Effective marketing strategic planning connects your enterprise strategy to specific initiatives for your function. Done well, your marketing strategic plan should provide a clear roadmap to deliver on your business goals.

Use this one‑page marketing strategic planning template to:

  • Build a clear, measurable marketing strategic plan aligned to your organizational goals 
  • Combat 7 costly planning mistakes to develop a robust and agile strategy for your marketing department 
  • Capture and communicate your marketing strategy to stakeholders with an exclusive one-page template

The core components of a marketing strategy

The most effective marketing strategies are built for a dynamic environment to drive the business forward. 

Build resilient marketing strategies aligned to enterprise goals

For CMOs, the challenge is not just to “do more with less” but rather “do the right less” due to unpredictable macro forces and pressure from new, wide-ranging and ambitious enterprise objectives. CMOs must focus on resilient methods for strategy development that help them define and communicate marketing’s contributions to organizational objectives.

Four themes are essential for marketing leaders to implement in their marketing strategies this year and beyond:

  1. Customer journey orchestration

  2. Marketing’s shifting role in the enterprise

  3. Strategic brand management

  4. Change and volatility management

Developing a succinct and compelling strategy also requires a balance between a high-level vision that captures stakeholders’ attention and tactical guidance for the marketing team.

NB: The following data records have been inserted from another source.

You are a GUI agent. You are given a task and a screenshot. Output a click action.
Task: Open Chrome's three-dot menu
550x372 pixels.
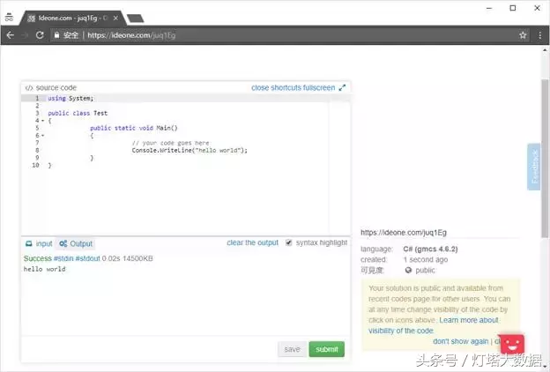click(539, 35)
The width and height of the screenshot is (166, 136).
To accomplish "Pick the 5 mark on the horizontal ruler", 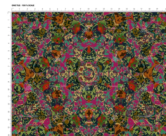I will tap(50, 9).
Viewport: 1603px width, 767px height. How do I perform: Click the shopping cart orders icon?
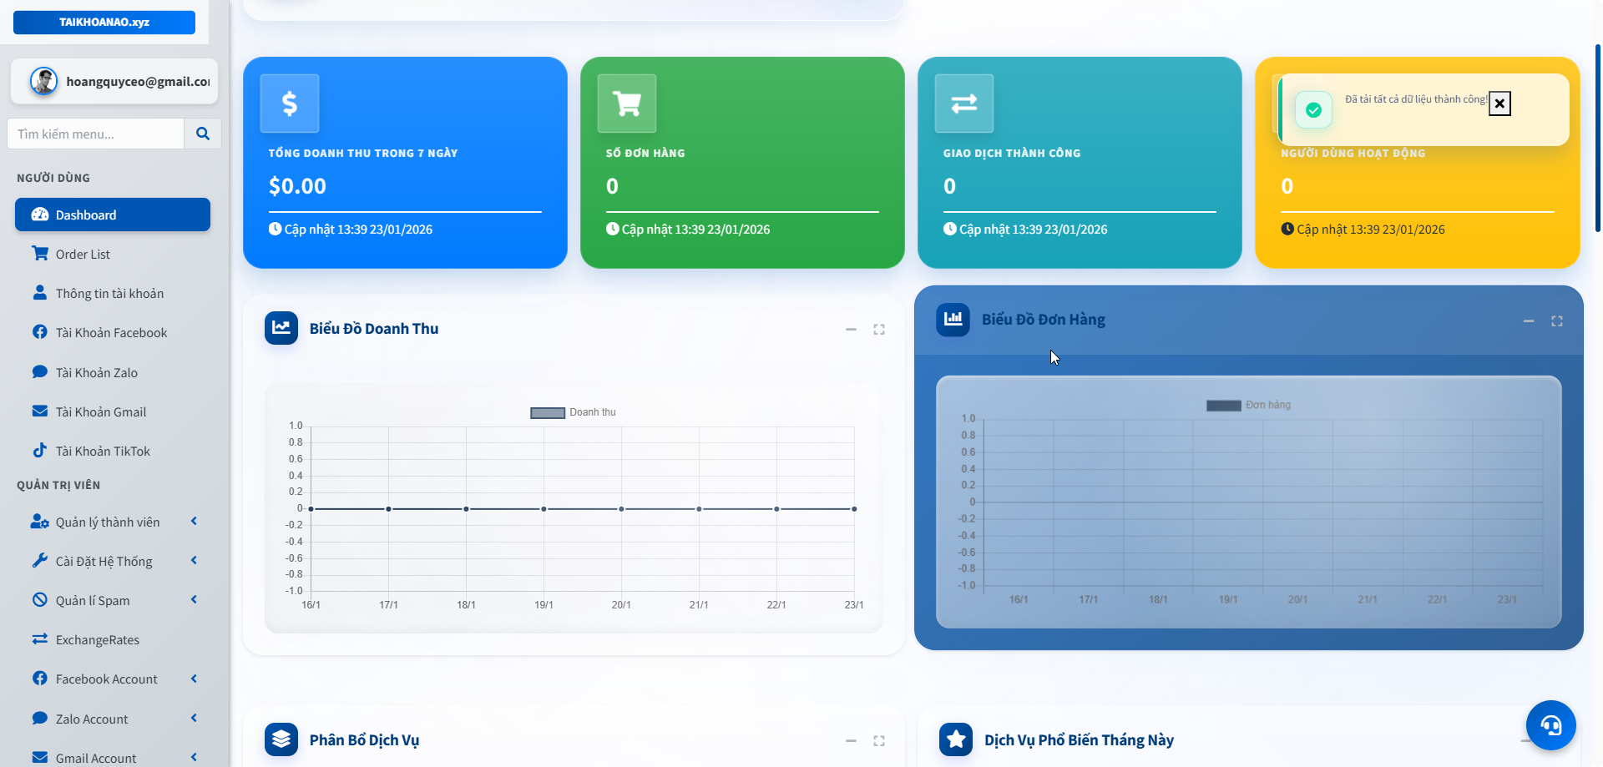point(627,103)
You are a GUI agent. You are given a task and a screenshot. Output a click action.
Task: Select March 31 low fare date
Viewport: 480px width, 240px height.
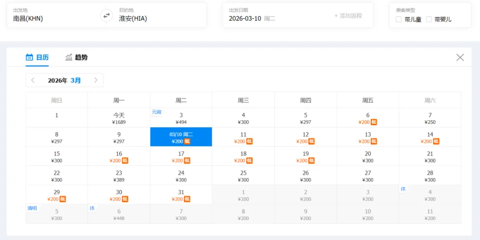pyautogui.click(x=181, y=195)
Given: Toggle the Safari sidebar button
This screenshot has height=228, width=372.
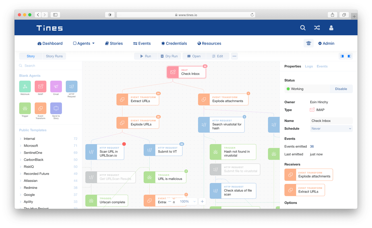Looking at the screenshot, I should click(x=55, y=15).
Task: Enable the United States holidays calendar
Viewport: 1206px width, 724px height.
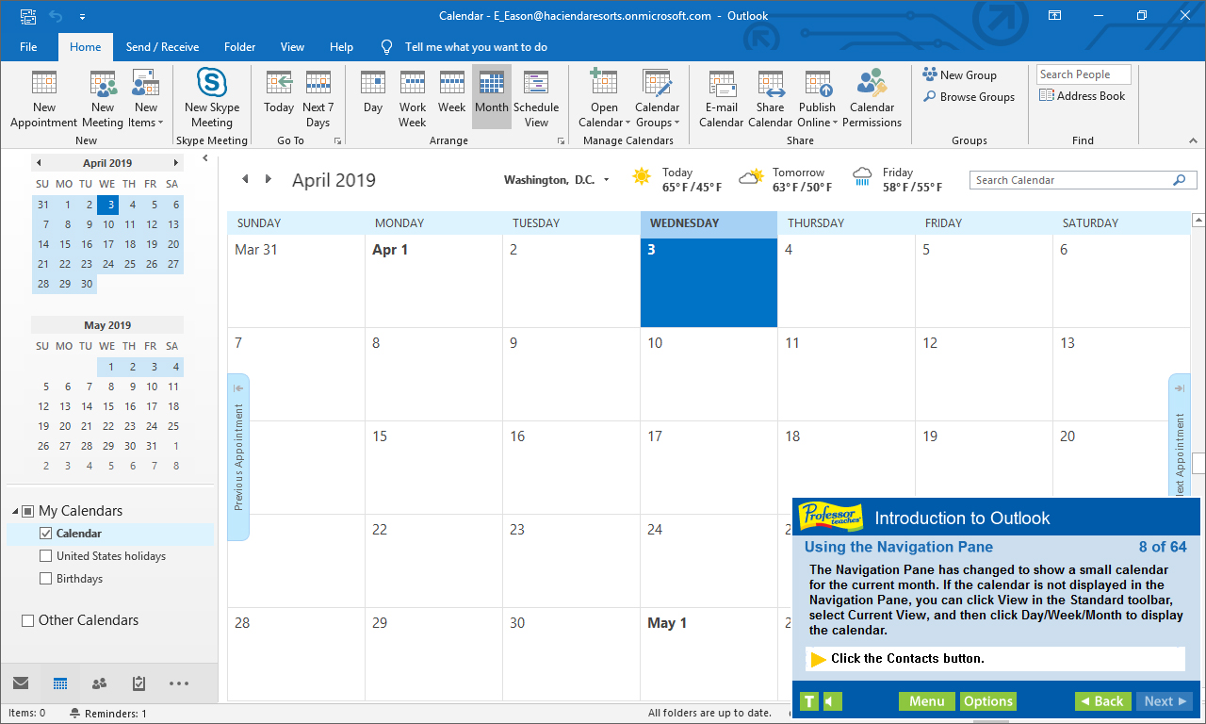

CMOs must articulate their marketing strategy by sharing highlights without overwhelming business stakeholders with too much information.

A common marketing strategy structure is to nest business objectives, marketing objectives, marketing initiatives and related marketing measurements. But this approach has gaps in each area and leads to wasted resources and a misalignment of business objectives. It may look tidy and organized, but it’s masking underlying problems. A successful marketing strategy is cognizant of potential gaps and addresses them by:

  • Probing for the drivers behind business goals and identifying issues both inside and outside of marketing that must be solved for you to achieve your goals

  • Selecting the right marketing initiative to support business objectives

  • Selecting key performance indicators that accurately show the impact of marketing initiatives and connect back to the business goals they are designed to support

For more on marketing strategy, download: One-Page Marketing Strategic Planning Template

Reduce, protect and invest to drive growth and efficiency

CMOs must prepare for the tough decisions required to address the economic headwinds that lie ahead. Even the most optimistic CMOs should be ready to make some tough cost decisions, especially in a volatile and changeable environment. To survive and thrive in the face of budgetary challenges, CMOs need marketing spend strategies that optimize costs, strengthen their ability to meet evolving business goals and deliver maximum business value. 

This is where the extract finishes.